- _Records_
+ + + + +
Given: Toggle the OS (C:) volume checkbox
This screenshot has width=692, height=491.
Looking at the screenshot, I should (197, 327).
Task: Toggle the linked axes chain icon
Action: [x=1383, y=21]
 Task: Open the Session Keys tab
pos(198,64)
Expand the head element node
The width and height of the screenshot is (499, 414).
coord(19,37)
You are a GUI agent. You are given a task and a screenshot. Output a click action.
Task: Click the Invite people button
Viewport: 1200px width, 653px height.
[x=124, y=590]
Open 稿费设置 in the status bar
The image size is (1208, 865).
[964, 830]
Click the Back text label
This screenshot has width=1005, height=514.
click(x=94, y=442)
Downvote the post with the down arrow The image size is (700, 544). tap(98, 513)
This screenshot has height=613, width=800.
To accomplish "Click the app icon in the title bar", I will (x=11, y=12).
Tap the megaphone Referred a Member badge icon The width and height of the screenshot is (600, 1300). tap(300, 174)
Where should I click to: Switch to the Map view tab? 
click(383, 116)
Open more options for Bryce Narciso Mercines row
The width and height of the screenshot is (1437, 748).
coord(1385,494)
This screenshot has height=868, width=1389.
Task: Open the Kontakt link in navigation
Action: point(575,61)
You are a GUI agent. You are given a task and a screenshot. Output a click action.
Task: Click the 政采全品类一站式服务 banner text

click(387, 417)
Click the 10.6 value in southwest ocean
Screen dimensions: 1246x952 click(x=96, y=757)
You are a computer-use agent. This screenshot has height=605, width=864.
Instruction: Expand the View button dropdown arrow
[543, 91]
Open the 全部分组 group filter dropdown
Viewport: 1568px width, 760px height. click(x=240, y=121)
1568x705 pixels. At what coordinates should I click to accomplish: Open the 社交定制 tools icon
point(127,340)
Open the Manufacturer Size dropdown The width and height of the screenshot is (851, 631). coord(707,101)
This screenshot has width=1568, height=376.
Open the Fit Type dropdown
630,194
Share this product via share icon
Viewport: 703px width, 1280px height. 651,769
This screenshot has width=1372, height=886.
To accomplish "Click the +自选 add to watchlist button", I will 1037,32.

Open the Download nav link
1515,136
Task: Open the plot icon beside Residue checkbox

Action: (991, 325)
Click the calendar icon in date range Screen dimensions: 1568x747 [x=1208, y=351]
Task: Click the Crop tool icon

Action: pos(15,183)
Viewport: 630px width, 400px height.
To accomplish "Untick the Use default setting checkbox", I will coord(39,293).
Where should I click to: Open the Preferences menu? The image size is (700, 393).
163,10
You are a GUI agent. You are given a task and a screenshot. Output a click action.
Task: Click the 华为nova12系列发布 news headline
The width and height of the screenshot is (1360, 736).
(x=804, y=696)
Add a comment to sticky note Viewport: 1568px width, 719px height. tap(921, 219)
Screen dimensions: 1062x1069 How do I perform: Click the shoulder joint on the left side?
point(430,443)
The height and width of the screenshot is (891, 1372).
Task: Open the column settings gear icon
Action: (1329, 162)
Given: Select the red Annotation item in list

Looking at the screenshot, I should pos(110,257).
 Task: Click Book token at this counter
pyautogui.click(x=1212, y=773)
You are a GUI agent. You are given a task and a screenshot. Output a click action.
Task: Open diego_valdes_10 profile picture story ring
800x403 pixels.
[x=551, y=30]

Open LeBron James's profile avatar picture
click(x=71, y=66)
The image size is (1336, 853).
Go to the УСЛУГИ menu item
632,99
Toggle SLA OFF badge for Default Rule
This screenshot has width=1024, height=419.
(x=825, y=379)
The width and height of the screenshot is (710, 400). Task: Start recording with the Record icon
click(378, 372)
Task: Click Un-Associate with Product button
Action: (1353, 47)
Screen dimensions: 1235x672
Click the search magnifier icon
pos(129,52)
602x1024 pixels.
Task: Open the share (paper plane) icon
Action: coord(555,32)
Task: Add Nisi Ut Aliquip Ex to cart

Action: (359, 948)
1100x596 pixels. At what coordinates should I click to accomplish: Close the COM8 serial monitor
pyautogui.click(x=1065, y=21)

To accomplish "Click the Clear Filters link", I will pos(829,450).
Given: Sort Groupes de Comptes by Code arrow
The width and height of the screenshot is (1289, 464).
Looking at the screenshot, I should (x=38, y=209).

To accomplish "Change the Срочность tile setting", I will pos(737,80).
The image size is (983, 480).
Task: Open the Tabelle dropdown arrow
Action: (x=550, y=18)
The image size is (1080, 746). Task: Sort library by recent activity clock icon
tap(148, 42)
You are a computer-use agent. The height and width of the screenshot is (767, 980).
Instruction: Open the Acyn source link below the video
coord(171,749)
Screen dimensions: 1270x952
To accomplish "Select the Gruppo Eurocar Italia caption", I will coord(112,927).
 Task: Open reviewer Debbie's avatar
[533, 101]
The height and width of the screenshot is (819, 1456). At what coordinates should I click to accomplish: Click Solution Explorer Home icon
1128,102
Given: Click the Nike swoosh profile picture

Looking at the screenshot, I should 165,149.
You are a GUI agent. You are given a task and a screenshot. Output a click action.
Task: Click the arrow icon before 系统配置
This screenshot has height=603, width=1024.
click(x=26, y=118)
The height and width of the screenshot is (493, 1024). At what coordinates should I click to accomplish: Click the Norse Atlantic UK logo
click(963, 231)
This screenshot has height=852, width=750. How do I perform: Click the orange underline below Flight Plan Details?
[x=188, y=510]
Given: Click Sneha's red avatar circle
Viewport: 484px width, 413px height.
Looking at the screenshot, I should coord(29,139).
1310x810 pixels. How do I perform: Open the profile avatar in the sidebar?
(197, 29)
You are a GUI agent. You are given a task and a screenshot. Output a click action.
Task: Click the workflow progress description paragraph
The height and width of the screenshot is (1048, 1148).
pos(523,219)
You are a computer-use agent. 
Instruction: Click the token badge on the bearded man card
+ + + + +
- _What is being asked_
Rewrite everything in the data above from the line containing "I will pos(829,450)." down to the line containing "tap(148, 42)", replacing "Clear Filters" with "Reset Filters" and leaving everything else unchanged.

- _Task output_
To accomplish "Click the Reset Filters link", I will pos(829,450).
Given: Sort Groupes de Comptes by Code arrow
The width and height of the screenshot is (1289, 464).
Looking at the screenshot, I should (x=38, y=209).

To accomplish "Change the Срочность tile setting", I will pos(737,80).
The image size is (983, 480).
Task: Open the Tabelle dropdown arrow
Action: (x=550, y=18)
The image size is (1080, 746). Task: Sort library by recent activity clock icon
tap(148, 42)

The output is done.